Darfur Divestment?

Members of Congress want to know if investments in the Thrift Savings Plan are helping to fund atrocities in Sudan.

Two weeks ago, an anonymous diplomat at the United Nations leaked a confidential report to the press. Sudanese government officials, the report found, are packing airplanes full of bombs and guns, painting them white and stenciling "U.N." onto the wings, then flying them to the Darfur region where militias use the weapons to murder civilians.

What does this latest discovery of deceit, four years into a genocide that has already killed at least 200,000 innocent civilians, displaced 2.3 million and led to untold numbers of rapes, have to do with federal pay and benefits?

Possibly quite a lot, according to Rep. Barbara Lee, D-Calif. Retirement investments in the Thrift Savings Plan, a 401(k)-style program, may be helping to fund Sudan's atrocities.

The Save Darfur Coalition, an umbrella group of humanitarian and faith-based organizations working to stop the genocide, estimates that 70 percent of oil revenues Sudan receives from international oil companies operating in the country fund the military, including the planes in that U.N. report. Some TSP funds may be invested in these companies.

In the interest of full disclosure, I am personally active in the Save Darfur movement, donating both time and money to the coalition.

Lee is personally active in the issue, too. She has visited Darfur three times; the last time was just last month. She also was arrested for protesting in front of the Sudanese embassy in Washington last summer.

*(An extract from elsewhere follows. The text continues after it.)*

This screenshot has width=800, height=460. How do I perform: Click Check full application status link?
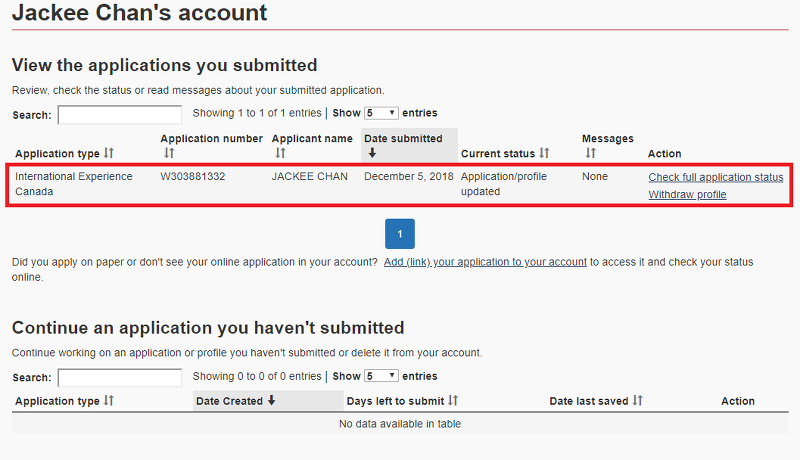716,177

"The situation in Darfur is deteriorating, more and more people are dying and even humanitarian aid workers are at risk," Lee said after her April visit.

She has reintroduced a bill (H.R. 180) that would require the Government Accountability Office to investigate TSP investments in companies supporting the genocide. It doesn't go so far as to ask for divestment, though it's clearly a first step on that path.

The Darfur divestment movement is gaining ground. Seven states, including California, and several universities have divested money from Sudan.

In 2005, Lee asked then TSP Executive Director Gary Amelio to respond for the record to Sudan divestment.

"The board must make all investment decisions solely in the interests of participants and the beneficiaries of the TSP without regard to other objectives, however meritorious," Amelio said.

When asked to respond to Lee's reintroduction of the Darfur bill, which has passionate backers from both parties, the board referred to its two-year-old statement.

The TSP has gotten a lot of requests over the years to change its investment policies for various reasons. The $200 billion in the plan packs an influential punch, and groups want that influence for their cause. The board's position on Darfur divestment is the same one it takes with suggestions to divest from Iran or environmentally harmful companies.

In April 2005, when Harvard University decided to divest from PetroChina, a Chinese oil company with deep interests in Sudan, Harvard responded to that line of thinking.

"Although Harvard maintains a strong presumption against the divestment of stock for reasons unrelated to investment purposes, we believe that the case for divestment in this instance is persuasive," university officials said.

Why? "This decision reflects deep concerns about the grievous crisis that persists in the Darfur region of Sudan and about the extensive role of PetroChina."

Lee's bill only seeks information on TSP investments, because it's impossible to know right now how much of federal employees' savings are in funds that include the offending companies. Once that is known, it might be in TSP participants' best interest to go to work as public servants each day knowing they are not funding genocide.